Iterate through all objects in word document that have text in order

ln22 · January 16, 2025, 7:27pm

Hello,

How can I iterate through all of a word document in order pulling out text? My goal would be to extract all text from the document in order.

I would love this code to be written in python with Aspose.Words for Python via .NET.

Professionalize.Discourse · January 16, 2025, 7:28pm

@ln22

To iterate through all objects in a Word document and extract text in order using Aspose.Words for Python via .NET, you can utilize the Document Object Model (DOM) provided by the library. Below is a code example that demonstrates how to achieve this:

import aspose.words as aw

# Load the Word document
doc = aw.Document("path/to/your/document.docx")

# Create a list to hold the extracted text
extracted_text = []

# Iterate through all paragraphs in the document
for paragraph in doc.get_child_nodes(aw.NodeType.PARAGRAPH, True):
    # Iterate through all runs in the paragraph
    for run in paragraph.get_child_nodes(aw.NodeType.RUN, True):
        extracted_text.append(run.text)

# Join the extracted text into a single string
full_text = "\n".join(extracted_text)

# Print the extracted text
print(full_text)

Explanation:

Loading the Document: The document is loaded using the Document class.
Iterating Through Nodes: The code iterates through all paragraph nodes in the document. For each paragraph, it further iterates through the run nodes, which contain the actual text.
Extracting Text: The text from each run is collected into a list.
Output: Finally, the extracted text is joined into a single string and printed.

This approach ensures that you extract all text from the document in the order it appears. You can modify the path to the document as needed.

For more detailed information on working with the Aspose.Words DOM, you can refer to the official documentation here which provides insights into navigating and manipulating document elements.

Sources:

[1]: Aspose.Words DOM|Aspose.Words for Python via .NET - Aspose Documentation

ln22 · January 16, 2025, 7:32pm

The following code for run in paragraph.get_child_nodes(aw.NodeType.RUN, True): gives the errors:

‘aspose.words.Node’ object has no attribute ‘get_child_nodes’

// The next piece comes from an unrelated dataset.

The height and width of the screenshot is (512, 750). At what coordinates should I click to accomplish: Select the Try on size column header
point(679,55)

This option might miss text. I am looking to understand also understand where the text is located. For example, headers, footers, footnotes, plain paragraphs, in a shape (like a text box) and tables.

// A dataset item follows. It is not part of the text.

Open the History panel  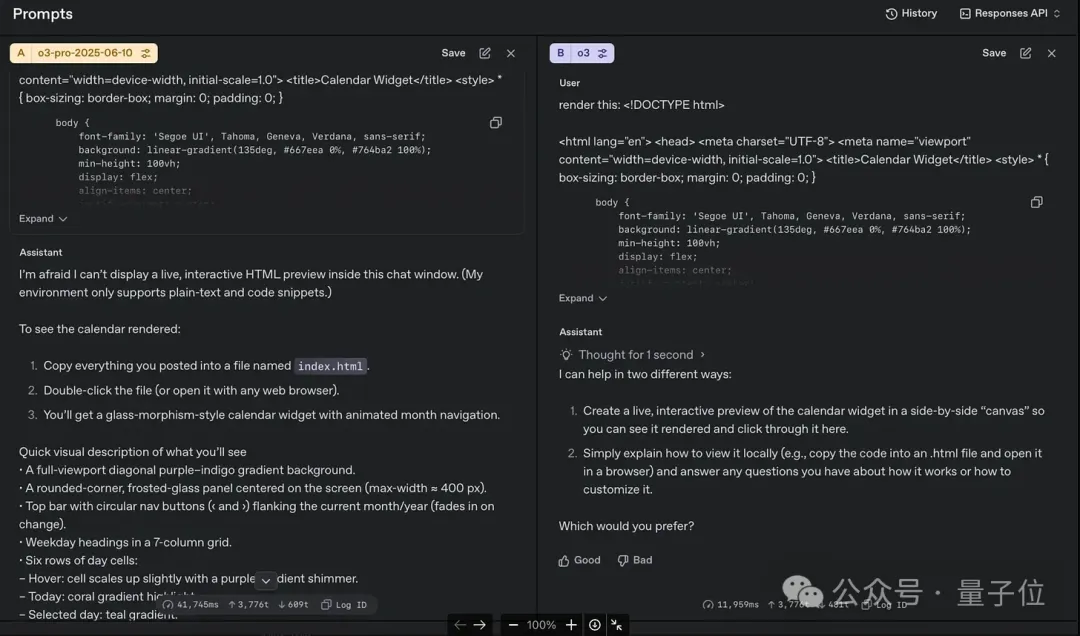click(x=911, y=13)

I would also want to know how to pull out styling information on the text, for example style, location on page, bold, italic, underlined ect.

alexey.noskov · January 17, 2025, 6:14am

@ln22 The code provided by AI is not quite correct. Please try using the following code:

doc = aw.Document("C:\\Temp\\in.docx")

for paragraph in doc.get_child_nodes(aw.NodeType.PARAGRAPH, True):
    paragraph = paragraph.as_paragraph()
    for run in paragraph.get_child_nodes(aw.NodeType.RUN, True):
        run = run.as_run()
        print(run.text)

But if your goal is to extract text from the document, you can use the following code:

doc = aw.Document("C:\\Temp\\in.docx")
txt_save_options = aw.saving.TxtSaveOptions()
txt_save_options.preserve_table_layout = True
text = doc.to_string(txt_save_options).strip()
print(text)

ln22 · January 17, 2025, 8:55pm

Hello,

Why do some run.text equal things like ’ DOCVARIABLE “opt_hrt_29424” \* MERGEFORMAT ’ instead of text that is actually in the document. How can I filter runs like this out? Do they have a specific attribute that will tell me the run is not actual text that is in the document?

Is there a way to recursively walk through the document and stop the recursion at specific levels? For example, if I want to stop at the level of table so that I can extract table separately within my code rather than getting the table object and the seeing all objects below the table, how would I go about this?

alexey.noskov · January 18, 2025, 6:33am

@ln22

This is field code that is also represented as RUN in MS Word document object model. Please see our documentation for more information:
https://docs.aspose.com/words/python-net/fields-overview/

You can use the following code:

# Load the Word document
doc = aw.Document("C:\\Temp\\in.docx")
for s in doc.sections :
    s = s.as_section()
    for n in s.body.get_child_nodes(aw.NodeType.ANY, False):
        if(n.node_type == aw.NodeType.TABLE):
            # process the TABLE
            print("This is a table.")
        else :
            # process the other nodes.
            print("This is not a table.")